The current plan is to use eminent domain to restore equity on 624 homes. However, taking this action will open the door to extensions of this plan in the future, both here in Richmond and across the nation.
It’s immoral!
Fiction
The loudest vitriol against the campaign to help homeowners comes from Wall Street, specifically big banks and mortgage companies who made a tidy profit shelling out these mortgages in the first place. Are they concerned when it comes to the mounting number of underwater homeowners?
The sad truth is investors stand to profit from the continuing foreclosure crisis. Private investor firms like Colony Capital and Pimco (a vocal opponent of using eminent domain to seize mortgages) are deeply invested in buying these foreclosed homes on the cheap and converting them to rentals.
On the other side of the same coin, there is no money in helping underwater homeowners stay in their homes.
The “immorality” clearly doesn’t stem from Richmond’s eminent domain plan.
Facts
If anything, this plan should have been enacted earlier, and on a broader scale. The New York Fed has called reverse eminent domain “the best way to assist underwater homeowners.” President Obama considered the plan in 2008, but backed down in the face of opposition from those aforementioned Wall Street types.
Don’t let vocal opponents sway you, too. Lenders are not out in the world to help borrowers stay in their homes — they are out for money.

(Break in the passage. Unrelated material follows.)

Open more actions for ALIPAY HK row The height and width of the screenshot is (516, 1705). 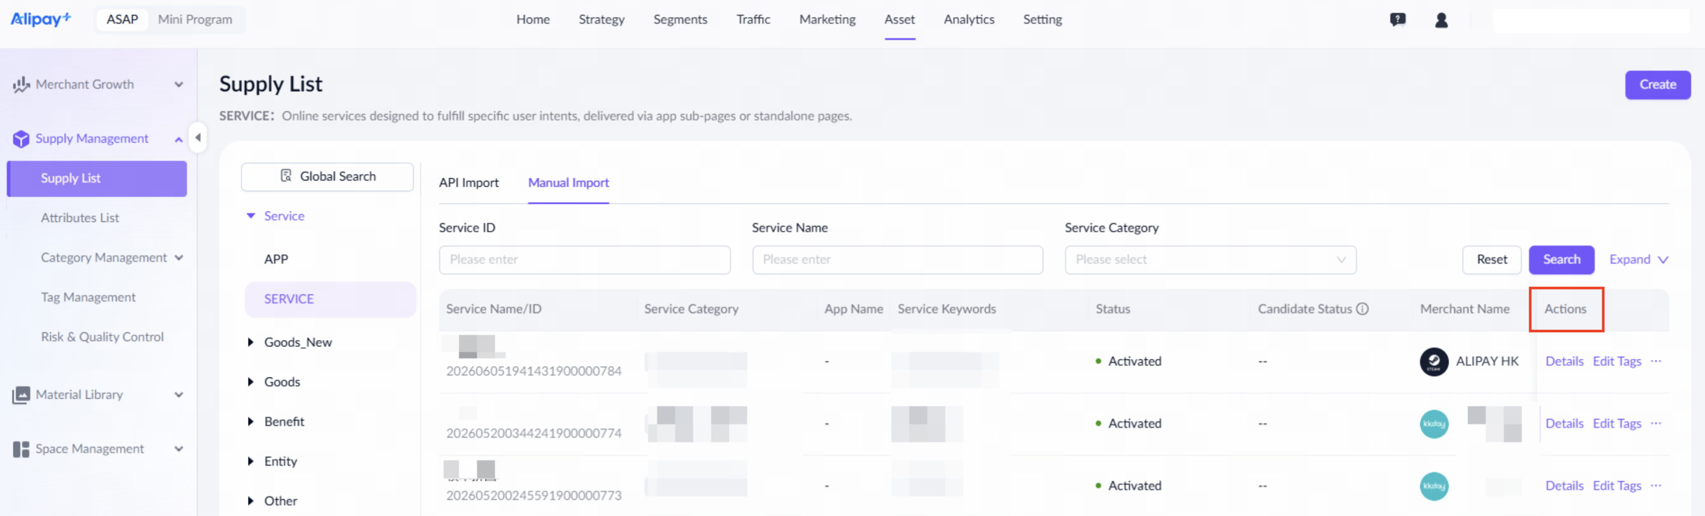point(1655,361)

The detractors of Richmond’s reverse eminent domain plan want you to blame the borrower, but excuse Wall Street for preying on these homeowners. It’s the same type of logic that goes into arguments against strategic default – and we’ve debunked those, time and again.
I agree completely with this analysis. Big business has never had a problem with eminent domain that displaces homeowners when it is done to build freeways and ease congestion or to create access for developments. At best, it would seem that intermediate scrutiny (used in equal protection challenges to gender classifications, as well as in some First Amendment cases) is applicable under the constitution to this process. An argument can be made that only a rational basis applies (generally used when in cases where no fundamental rights or suspect classifications are at issue). If rationally related, the statute must be rationally related to a legitimate government interest, no question property degradation due to being over encumbered would pass the rationally related test because almost everything does. If the higher test of intermediate scrutiny applies, Richmond’s plan seems to further an important government interest by means that are substantially related to that interest.
In the end, this ends up more of a political question than a legal one, which the courts are never going to touch.